"Tapi kupikir ada benarnya juga. Seharusnya yang lebih pantas mendapat ucapan terimakasih adalah kamu. Karena tanpa kejadian waktu itu, tempat ini tak mungkin jadi hidup seperti sekarang." Kata si pemuda.
"Oh, akhirnya kau melunak juga." kata si gadis.
"Tidak, aku hanya membiarkanmu menang."
Lalu kedua remaja itu berjalan -- jalan berkeliling di sekitar kebun itu. Mereka melihat pepohonan satu per satu. Kalau ada yang tampak layu, mereka akan menyiraminya. Tapi kalau ada tumbuhan yang akan mati, si nona menyentuh tanaman itu agar hidup lagi. Jadi tempat itu selalu sejuk dan asri.

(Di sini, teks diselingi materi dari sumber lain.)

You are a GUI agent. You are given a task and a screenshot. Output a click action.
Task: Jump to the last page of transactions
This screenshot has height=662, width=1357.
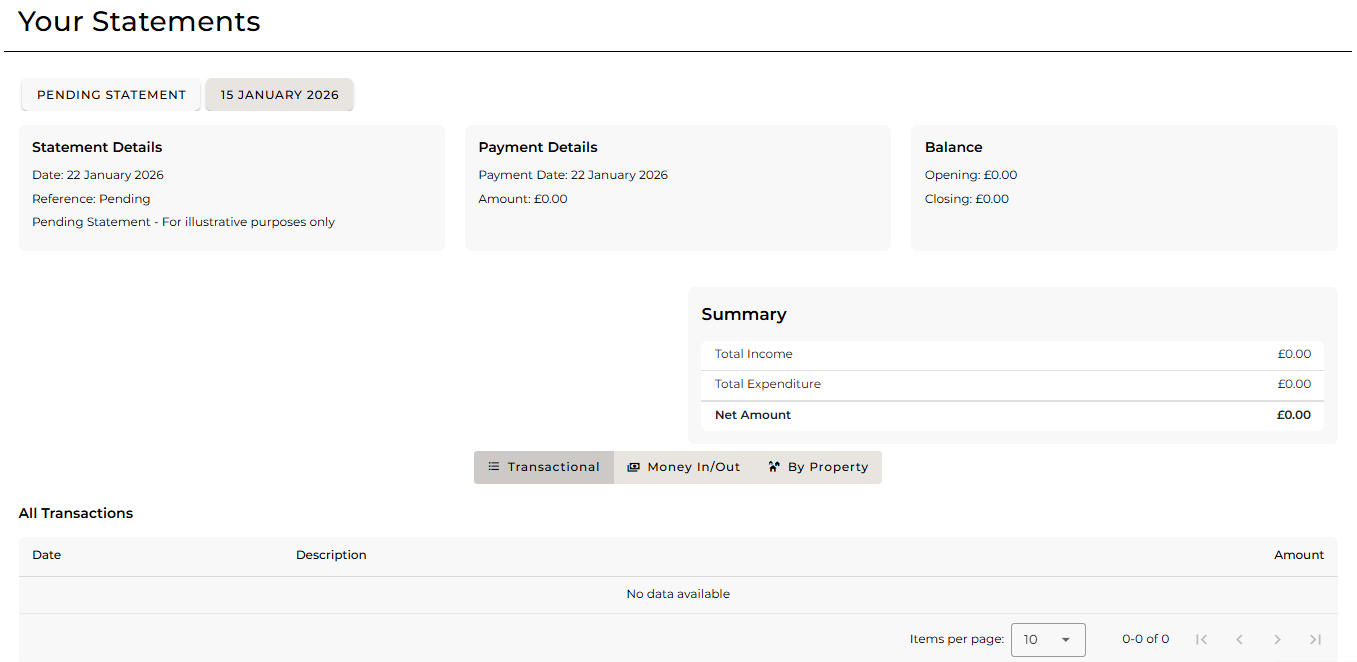(x=1316, y=639)
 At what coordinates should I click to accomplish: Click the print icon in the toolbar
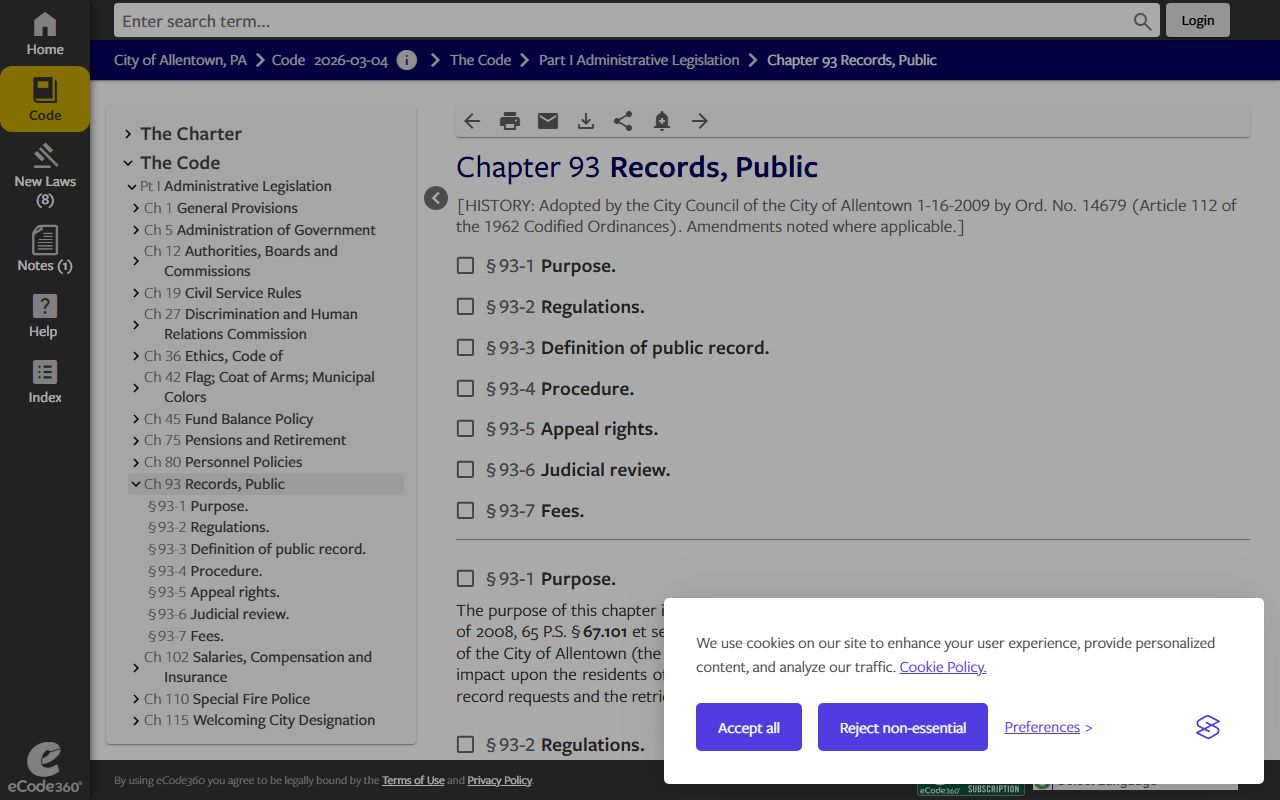coord(510,121)
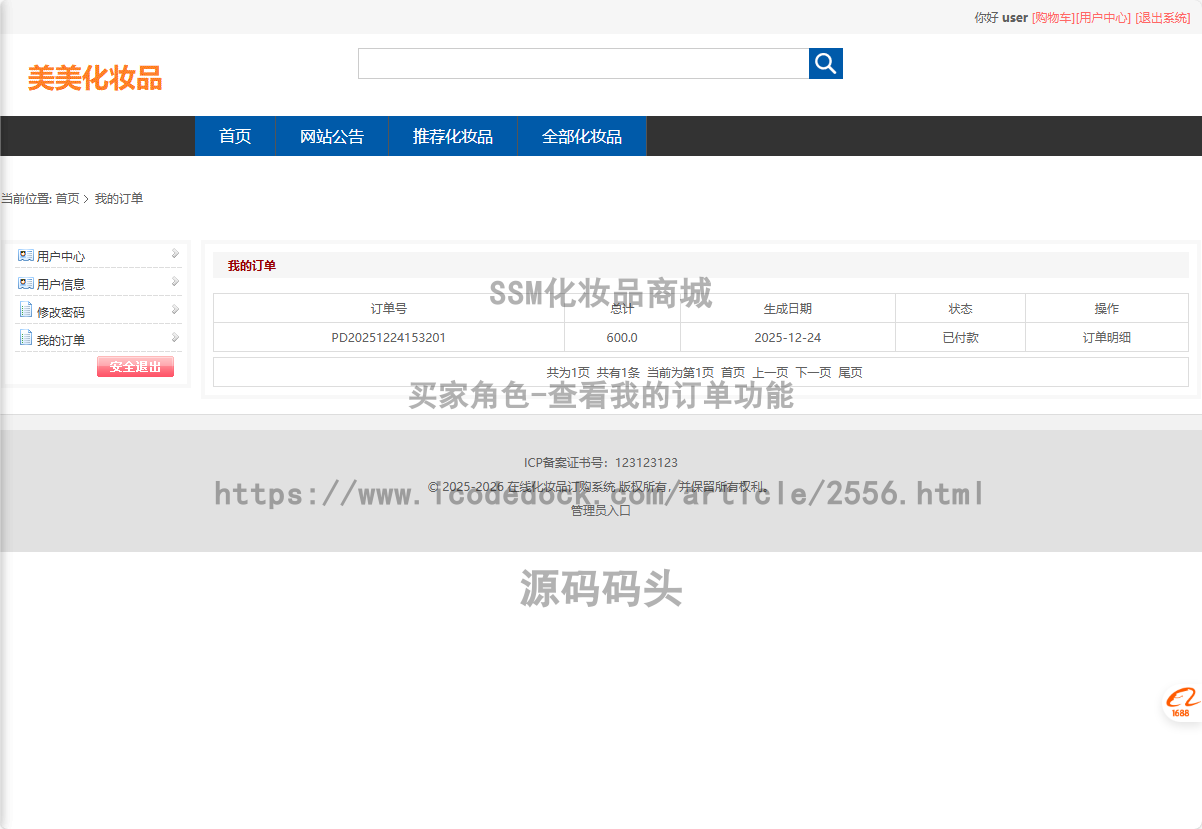Click the 退出系统 link at top
Screen dimensions: 1202x829
point(1162,18)
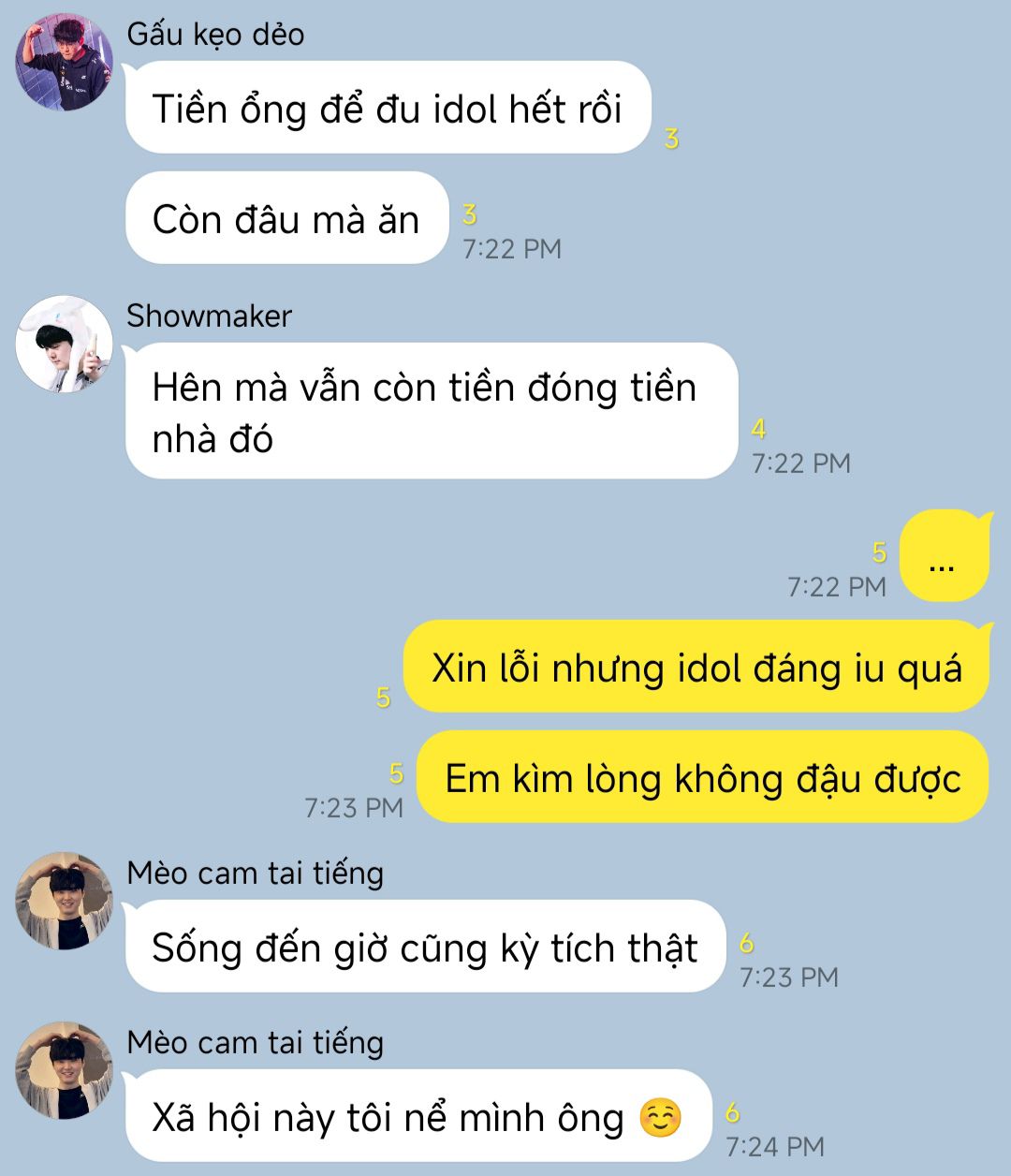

Sampai akhirnya, di suatu sore yang kelam, desa mereka diserang oleh kerajaan lain. Banyak warga mengungsi. Mereka pindah ke tempat lain. Termasuk si pemuda dan si nona juga kena imbasnya.
Namun saat si pemuda menjemput si nona untuk pindah, ternyata si nona tak ada di rumahnya. Si pemuda mencari ke kebun itu, tapi si nona tidak ketemu juga. Malah, kebun itu kini telah hancur dipenuhi asap.
Mereka merusak kebun itu. Pohon -- pohon seperti jambu, mangga dan pepaya mereka tebang. Termasuk kacang -- kacang yang menjalar, mereka tebas lalu membakar tempat itu hingga jadi arang.
Melihat itu, si pemuda pun menyelamatkan diri. Ia lari ke segala arah. Meninggalkan desanya yang tengah diserang sangatlah terasa berat. Apalagi melihat kebun yang dirawatnya kini rata dengan tanah. Namun yang lebih membuat si pemuda sedih adalah, ia tak bisa bertemu dengan si nona lagi, dan ia juga tak tahu kemana si nona pergi.